The second opinion, released in 2003, found that grizzly bears and bulltrout “would not be jeopardized” by the mine. The rational for this determination? Revett Minerals would be required to “mitigate” for the loss of habitat and increased mortality risks to grizzlies. They would purchase land, obtain conservation easements, or trade land with the Forest Service amounting to 2,400 acres of existing habitat. This, the Fish and Wildlife Service claims, would offset the loss of 7,000 acres. Two new federal employees would be hired to teach miners immigrating into the community how to live in bear country.

Our legal counsel argued that the small population of grizzly bears in the Cabinets, already facing a serious population decline, could not survive the impacts of a massive industrial complex adjacent to the wilderness. The District Court Judge hearing the case was alarmed that the FWS was ignoring its own dire predictions about population numbers and remanded the opinion back to the agency.

Unbelievably, the latest opinion released this October determined that the mine would not jeopardize grizzly bears and would actually enhance their survival. While we were not surprised at the issuance of another non-jeopardy opinion, no one could have imagined that the Fish and Wildlife Service would attempt to market the mine as a good thing for bears. Common sense tells us that the mine could not possibly benefit bears.

## DATA SEGMENT
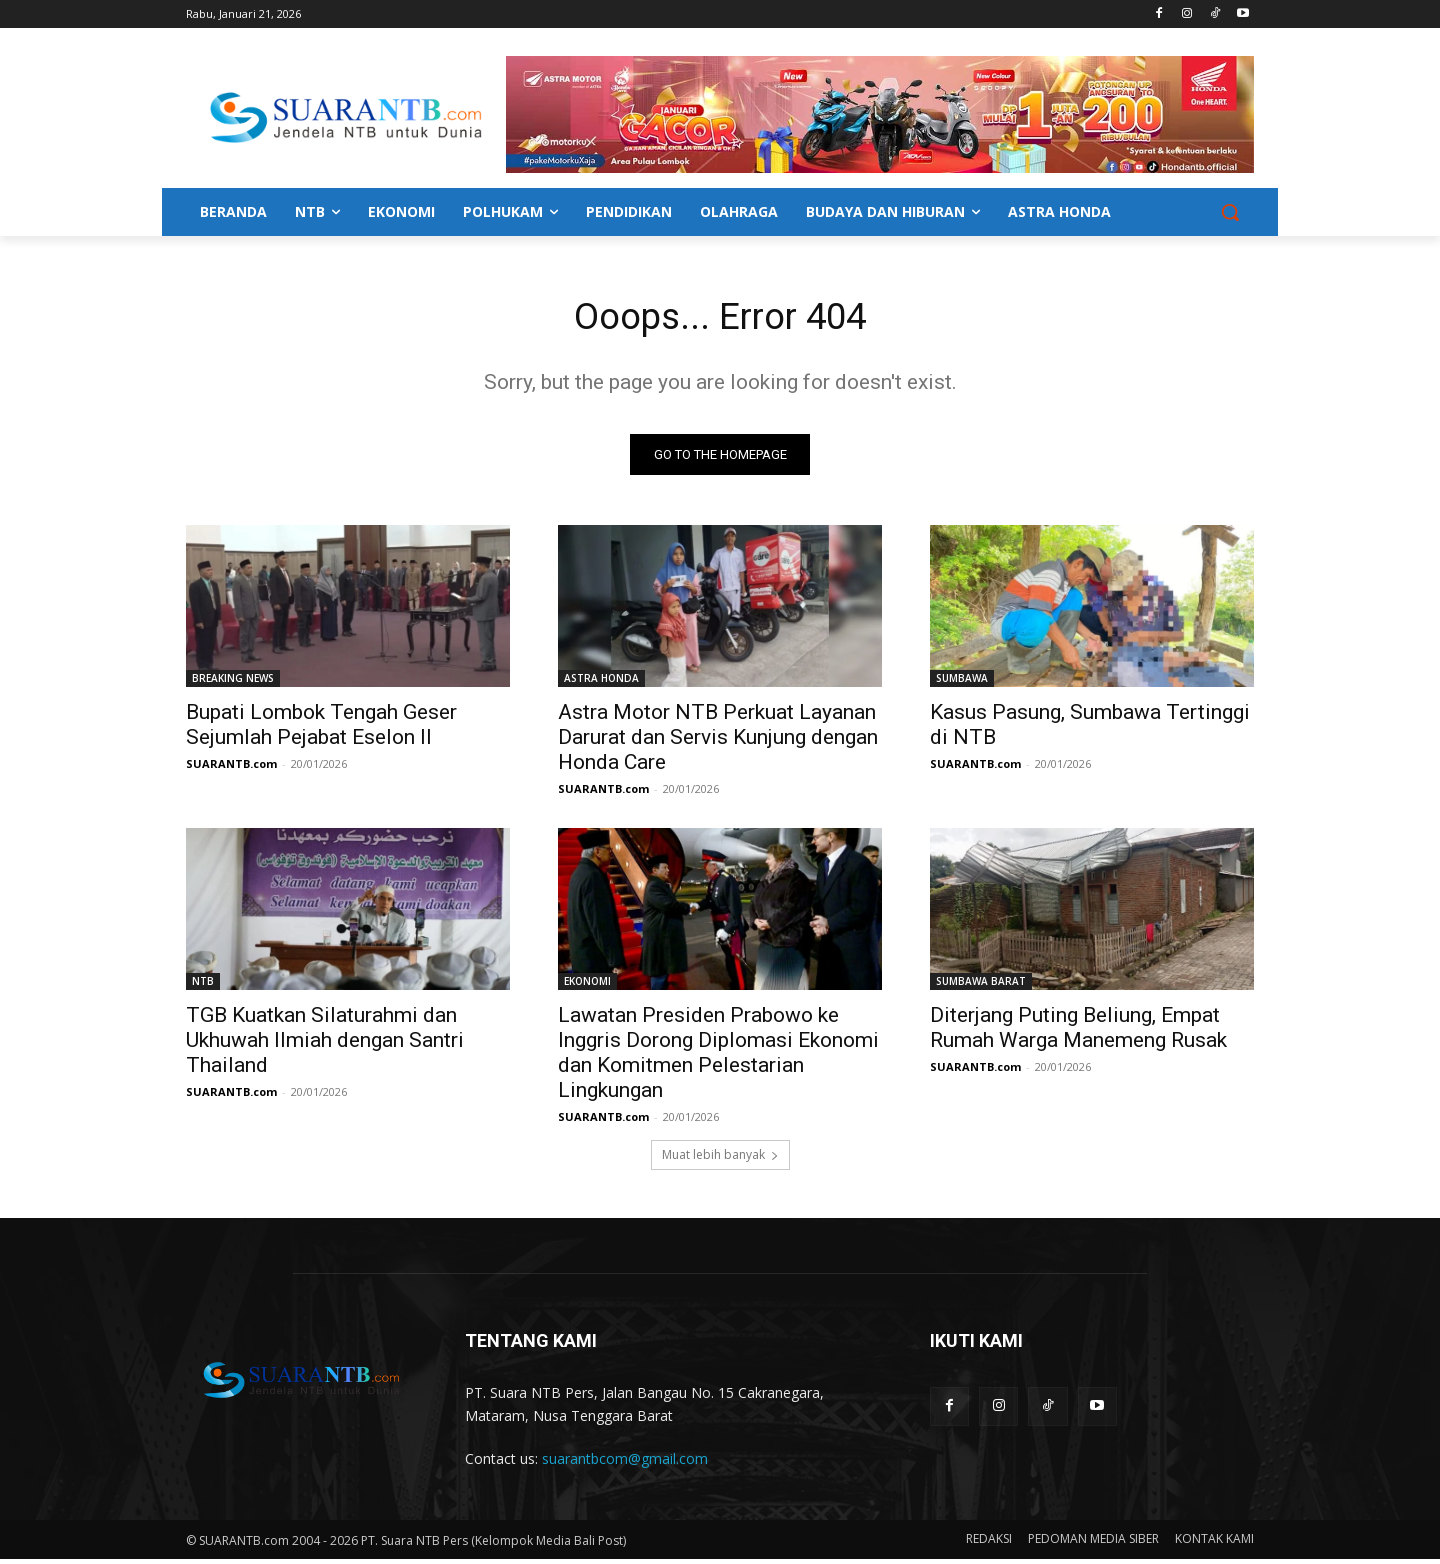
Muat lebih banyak (720, 1159)
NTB (203, 986)
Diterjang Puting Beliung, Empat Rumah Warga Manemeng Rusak (1078, 1032)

## WORK TO DO
Using the text on the mine and grizzly bears, answer these:
(a) In what year was the second opinion released?
(b) How many acres of existing habitat would Revett Minerals acquire, and how many acres of loss would that offset?
(c) What did the District Court Judge do with the opinion?
The listing isn't needed for the task.

## TASK SOLUTION
(a) 2003
(b) 2,400 acres, offsetting the loss of 7,000 acres
(c) The judge remanded it back to the agency.